-- BEGIN Given entries --
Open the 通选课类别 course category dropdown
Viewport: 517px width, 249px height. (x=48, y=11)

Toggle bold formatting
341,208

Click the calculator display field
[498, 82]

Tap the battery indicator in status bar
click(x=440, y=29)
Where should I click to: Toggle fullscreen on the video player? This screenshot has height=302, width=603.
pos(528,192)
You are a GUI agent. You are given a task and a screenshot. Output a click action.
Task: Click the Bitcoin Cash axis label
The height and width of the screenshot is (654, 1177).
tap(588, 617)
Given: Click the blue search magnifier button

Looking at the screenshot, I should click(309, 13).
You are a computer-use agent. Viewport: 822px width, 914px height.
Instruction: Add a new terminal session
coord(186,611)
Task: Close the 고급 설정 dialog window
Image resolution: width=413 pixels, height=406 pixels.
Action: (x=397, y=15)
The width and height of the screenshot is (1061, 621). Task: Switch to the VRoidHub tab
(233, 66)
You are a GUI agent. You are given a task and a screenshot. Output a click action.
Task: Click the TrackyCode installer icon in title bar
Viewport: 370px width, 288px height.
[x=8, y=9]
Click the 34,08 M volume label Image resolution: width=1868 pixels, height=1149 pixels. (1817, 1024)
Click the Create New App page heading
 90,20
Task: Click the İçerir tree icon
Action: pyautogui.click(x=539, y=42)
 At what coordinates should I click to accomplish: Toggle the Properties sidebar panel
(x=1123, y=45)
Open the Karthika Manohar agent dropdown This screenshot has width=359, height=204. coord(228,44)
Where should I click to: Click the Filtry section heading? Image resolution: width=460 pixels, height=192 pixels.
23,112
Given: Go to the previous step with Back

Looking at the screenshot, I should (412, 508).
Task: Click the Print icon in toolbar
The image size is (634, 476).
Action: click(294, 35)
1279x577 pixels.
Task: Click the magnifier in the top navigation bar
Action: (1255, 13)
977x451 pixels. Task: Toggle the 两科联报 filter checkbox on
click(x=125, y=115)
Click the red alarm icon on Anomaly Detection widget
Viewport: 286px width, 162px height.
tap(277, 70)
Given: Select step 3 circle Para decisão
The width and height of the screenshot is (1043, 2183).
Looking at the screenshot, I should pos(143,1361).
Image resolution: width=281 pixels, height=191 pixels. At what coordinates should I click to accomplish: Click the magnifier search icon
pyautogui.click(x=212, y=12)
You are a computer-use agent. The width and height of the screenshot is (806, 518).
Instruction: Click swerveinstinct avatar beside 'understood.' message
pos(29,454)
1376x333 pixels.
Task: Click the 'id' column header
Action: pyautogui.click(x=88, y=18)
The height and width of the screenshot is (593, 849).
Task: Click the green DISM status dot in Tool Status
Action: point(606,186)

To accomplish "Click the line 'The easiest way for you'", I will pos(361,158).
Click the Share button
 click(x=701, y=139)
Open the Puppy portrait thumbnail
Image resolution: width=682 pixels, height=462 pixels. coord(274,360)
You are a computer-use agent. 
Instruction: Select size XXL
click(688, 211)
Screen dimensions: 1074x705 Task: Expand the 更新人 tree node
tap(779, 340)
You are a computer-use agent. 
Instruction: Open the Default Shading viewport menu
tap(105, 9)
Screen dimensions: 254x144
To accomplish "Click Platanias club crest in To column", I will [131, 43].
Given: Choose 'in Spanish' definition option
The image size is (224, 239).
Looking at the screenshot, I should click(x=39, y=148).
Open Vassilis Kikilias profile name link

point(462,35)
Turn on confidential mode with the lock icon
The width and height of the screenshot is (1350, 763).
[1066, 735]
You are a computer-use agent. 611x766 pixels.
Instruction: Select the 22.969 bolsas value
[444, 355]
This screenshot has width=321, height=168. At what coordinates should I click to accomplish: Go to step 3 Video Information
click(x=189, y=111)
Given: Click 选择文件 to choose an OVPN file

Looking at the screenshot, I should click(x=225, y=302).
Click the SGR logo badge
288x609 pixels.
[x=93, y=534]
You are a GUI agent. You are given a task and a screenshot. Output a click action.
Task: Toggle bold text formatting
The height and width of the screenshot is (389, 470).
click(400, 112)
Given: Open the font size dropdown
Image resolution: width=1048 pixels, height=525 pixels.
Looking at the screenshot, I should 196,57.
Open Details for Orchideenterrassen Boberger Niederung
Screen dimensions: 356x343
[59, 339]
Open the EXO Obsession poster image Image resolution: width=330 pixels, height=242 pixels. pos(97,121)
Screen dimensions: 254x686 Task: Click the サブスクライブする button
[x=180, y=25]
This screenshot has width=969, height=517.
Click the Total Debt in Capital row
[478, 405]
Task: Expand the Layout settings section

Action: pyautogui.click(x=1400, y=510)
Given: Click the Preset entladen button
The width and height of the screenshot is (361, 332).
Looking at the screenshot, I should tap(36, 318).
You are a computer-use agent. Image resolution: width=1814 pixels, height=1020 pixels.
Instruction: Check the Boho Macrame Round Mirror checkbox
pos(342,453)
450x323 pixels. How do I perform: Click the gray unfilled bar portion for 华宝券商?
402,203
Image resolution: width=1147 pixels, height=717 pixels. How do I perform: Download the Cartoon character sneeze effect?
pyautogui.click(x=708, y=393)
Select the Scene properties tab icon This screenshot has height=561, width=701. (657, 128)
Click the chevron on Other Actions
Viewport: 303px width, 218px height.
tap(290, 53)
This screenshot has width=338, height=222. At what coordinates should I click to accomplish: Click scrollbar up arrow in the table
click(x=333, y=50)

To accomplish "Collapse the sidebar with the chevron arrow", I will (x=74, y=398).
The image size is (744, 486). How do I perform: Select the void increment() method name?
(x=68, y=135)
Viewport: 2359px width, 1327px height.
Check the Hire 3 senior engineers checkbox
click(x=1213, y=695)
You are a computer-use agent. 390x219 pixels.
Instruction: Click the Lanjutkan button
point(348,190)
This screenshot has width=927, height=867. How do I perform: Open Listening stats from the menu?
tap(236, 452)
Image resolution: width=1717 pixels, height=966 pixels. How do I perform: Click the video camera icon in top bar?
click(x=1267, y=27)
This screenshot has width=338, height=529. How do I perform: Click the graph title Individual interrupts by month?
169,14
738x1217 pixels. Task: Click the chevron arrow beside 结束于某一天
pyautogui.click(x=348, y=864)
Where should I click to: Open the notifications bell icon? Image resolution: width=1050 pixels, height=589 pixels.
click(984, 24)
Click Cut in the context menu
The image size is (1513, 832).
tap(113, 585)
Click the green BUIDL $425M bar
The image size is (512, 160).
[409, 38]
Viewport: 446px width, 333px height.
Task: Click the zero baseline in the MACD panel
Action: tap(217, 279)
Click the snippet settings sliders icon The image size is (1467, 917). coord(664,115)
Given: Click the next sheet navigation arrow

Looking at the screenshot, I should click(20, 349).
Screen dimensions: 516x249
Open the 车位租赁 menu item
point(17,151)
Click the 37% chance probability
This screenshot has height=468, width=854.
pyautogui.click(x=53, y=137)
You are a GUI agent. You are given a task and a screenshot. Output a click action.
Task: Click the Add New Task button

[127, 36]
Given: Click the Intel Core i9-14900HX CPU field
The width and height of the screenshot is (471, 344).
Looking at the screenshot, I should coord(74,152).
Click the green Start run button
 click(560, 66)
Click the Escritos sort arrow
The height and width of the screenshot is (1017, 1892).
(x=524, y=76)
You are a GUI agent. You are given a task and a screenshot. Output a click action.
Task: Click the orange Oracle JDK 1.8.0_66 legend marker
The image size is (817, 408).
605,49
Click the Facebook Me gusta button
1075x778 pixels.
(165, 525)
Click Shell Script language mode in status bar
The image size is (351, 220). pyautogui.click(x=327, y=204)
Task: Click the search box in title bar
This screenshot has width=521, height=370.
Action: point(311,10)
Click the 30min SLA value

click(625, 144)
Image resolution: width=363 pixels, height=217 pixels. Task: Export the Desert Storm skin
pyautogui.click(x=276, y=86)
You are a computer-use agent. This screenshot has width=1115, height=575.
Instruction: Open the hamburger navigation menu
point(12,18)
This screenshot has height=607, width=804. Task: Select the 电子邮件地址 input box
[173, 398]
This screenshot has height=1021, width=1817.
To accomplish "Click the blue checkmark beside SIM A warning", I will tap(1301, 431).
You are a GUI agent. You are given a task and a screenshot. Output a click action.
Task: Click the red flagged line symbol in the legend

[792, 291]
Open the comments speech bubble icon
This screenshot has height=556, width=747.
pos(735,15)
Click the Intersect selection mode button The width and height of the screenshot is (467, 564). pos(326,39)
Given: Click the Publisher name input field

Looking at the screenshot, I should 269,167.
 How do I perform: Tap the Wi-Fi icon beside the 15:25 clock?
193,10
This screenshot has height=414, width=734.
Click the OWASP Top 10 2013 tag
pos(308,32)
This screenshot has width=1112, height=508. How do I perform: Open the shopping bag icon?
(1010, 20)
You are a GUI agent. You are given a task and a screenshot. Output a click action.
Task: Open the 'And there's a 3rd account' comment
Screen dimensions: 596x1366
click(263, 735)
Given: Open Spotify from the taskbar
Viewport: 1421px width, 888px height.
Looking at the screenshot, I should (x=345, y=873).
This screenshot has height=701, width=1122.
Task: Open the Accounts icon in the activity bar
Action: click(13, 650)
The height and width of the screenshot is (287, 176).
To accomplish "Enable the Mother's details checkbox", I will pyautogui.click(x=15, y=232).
-- END Given entries --
Short problem -
Convert the rows from the line with "Screen dimensions: 254x144" up to and including the line with "click(x=189, y=111)" into a Markdown table with the columns No. and Text, numbering each line and leaving out blank lines.

Response to this task -
| No. | Text |
|---|---|
| 1 | Screen dimensions: 254x144 |
| 2 | To accomplish "Click Platanias club crest in To column", I will [131, 43]. |
| 3 | Given: Choose 'in Spanish' definition option |
| 4 | The image size is (224, 239). |
| 5 | Looking at the screenshot, I should click(x=39, y=148). |
| 6 | Open Vassilis Kikilias profile name link |
| 7 | point(462,35) |
| 8 | Turn on confidential mode with the lock icon |
| 9 | The width and height of the screenshot is (1350, 763). |
| 10 | [1066, 735] |
| 11 | You are a computer-use agent. 611x766 pixels. |
| 12 | Instruction: Select the 22.969 bolsas value |
| 13 | [444, 355] |
| 14 | This screenshot has width=321, height=168. At what coordinates should I click to accomplish: Go to step 3 Video Information |
| 15 | click(x=189, y=111) |